→ **Listed entries**:
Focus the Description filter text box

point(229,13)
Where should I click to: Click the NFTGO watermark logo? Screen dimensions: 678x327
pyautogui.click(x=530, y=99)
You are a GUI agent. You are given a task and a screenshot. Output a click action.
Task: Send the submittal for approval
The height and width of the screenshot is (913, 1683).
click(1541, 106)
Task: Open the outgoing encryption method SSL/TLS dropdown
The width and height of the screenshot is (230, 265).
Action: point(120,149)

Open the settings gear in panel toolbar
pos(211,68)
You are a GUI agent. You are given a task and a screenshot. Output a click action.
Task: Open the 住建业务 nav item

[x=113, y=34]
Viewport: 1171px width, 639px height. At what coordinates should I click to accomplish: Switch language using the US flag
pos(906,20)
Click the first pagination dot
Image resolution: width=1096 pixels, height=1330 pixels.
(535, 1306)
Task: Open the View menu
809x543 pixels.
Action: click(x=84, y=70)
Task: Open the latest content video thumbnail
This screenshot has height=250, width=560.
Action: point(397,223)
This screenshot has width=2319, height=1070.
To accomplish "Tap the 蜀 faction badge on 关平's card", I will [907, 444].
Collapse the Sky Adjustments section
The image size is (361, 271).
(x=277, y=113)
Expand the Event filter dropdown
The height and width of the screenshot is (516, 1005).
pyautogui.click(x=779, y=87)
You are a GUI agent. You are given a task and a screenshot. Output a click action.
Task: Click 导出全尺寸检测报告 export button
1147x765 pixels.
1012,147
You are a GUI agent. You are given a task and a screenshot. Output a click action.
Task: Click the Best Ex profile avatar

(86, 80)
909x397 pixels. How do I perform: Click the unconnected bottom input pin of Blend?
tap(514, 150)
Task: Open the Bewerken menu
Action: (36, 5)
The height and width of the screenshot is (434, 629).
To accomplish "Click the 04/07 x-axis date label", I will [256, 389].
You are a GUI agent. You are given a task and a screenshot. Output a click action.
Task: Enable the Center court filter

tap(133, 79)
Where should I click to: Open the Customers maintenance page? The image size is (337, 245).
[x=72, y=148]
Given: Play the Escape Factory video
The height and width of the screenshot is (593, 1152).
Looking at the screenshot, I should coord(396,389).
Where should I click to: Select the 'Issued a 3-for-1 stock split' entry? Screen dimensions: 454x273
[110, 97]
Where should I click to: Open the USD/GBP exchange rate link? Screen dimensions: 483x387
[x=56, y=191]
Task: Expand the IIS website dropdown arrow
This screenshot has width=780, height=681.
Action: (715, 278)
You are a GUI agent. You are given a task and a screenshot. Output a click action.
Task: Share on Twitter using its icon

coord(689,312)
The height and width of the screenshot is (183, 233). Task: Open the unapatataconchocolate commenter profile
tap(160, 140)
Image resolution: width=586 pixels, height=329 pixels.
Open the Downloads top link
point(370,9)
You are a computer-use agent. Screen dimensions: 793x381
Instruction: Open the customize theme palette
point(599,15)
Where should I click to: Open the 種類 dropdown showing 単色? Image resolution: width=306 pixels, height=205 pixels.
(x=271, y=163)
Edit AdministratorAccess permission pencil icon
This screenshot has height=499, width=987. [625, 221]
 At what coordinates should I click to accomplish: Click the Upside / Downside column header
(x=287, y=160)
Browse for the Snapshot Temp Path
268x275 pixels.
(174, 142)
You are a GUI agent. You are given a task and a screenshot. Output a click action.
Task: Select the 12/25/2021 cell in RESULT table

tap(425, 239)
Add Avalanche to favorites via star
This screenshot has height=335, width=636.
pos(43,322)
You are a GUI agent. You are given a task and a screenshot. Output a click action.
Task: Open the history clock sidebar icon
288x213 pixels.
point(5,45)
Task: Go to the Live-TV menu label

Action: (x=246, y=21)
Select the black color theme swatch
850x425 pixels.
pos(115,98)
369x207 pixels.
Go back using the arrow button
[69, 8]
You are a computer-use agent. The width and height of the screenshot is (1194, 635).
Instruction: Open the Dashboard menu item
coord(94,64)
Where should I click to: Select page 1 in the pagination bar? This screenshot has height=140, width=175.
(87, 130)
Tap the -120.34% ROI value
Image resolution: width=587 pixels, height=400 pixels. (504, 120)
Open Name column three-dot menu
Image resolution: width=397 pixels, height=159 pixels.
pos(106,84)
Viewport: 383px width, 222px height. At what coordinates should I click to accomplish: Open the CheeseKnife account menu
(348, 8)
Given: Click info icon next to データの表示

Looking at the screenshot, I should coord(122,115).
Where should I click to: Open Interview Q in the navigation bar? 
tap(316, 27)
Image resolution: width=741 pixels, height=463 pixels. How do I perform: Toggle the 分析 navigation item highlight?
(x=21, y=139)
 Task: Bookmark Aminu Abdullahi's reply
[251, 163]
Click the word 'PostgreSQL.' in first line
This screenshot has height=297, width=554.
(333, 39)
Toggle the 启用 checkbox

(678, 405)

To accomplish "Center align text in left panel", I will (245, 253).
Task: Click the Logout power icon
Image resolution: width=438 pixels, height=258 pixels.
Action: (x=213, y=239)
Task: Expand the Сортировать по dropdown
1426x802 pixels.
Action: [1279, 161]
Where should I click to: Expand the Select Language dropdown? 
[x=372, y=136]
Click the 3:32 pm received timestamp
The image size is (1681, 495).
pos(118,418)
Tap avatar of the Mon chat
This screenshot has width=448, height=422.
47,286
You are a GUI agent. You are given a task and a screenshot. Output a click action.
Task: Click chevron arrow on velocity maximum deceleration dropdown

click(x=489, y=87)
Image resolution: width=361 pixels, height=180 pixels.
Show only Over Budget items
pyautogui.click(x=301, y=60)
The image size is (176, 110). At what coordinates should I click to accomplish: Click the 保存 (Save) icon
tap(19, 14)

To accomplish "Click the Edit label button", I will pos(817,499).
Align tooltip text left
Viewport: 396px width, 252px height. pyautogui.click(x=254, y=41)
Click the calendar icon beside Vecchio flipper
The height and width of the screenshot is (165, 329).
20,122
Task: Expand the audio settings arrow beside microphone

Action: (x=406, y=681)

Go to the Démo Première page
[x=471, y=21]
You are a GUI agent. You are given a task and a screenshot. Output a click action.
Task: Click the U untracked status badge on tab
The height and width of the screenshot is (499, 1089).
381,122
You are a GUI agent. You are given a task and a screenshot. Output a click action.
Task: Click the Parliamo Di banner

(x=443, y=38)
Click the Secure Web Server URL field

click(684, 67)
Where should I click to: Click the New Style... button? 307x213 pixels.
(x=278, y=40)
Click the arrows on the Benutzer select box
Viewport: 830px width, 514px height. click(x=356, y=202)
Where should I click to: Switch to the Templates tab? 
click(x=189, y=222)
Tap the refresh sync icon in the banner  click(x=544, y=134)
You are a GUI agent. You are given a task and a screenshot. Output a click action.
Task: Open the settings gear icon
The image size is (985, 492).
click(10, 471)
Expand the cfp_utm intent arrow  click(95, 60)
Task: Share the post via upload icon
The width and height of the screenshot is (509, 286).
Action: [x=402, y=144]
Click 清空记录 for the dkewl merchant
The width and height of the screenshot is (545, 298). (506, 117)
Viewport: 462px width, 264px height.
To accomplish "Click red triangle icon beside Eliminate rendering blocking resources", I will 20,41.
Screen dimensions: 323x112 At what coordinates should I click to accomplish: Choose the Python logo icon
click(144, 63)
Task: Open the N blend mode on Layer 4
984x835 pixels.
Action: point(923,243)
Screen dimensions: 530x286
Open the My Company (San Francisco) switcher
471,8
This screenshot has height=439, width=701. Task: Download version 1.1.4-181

→ **Assignment**: Every line from the one with "984x835 pixels." to the end of the records above should be returned exactly, and no other lines.

→ **Output of the exercise**:
984x835 pixels.
Action: point(923,243)
Screen dimensions: 530x286
Open the My Company (San Francisco) switcher
471,8
This screenshot has height=439, width=701. Task: Download version 1.1.4-181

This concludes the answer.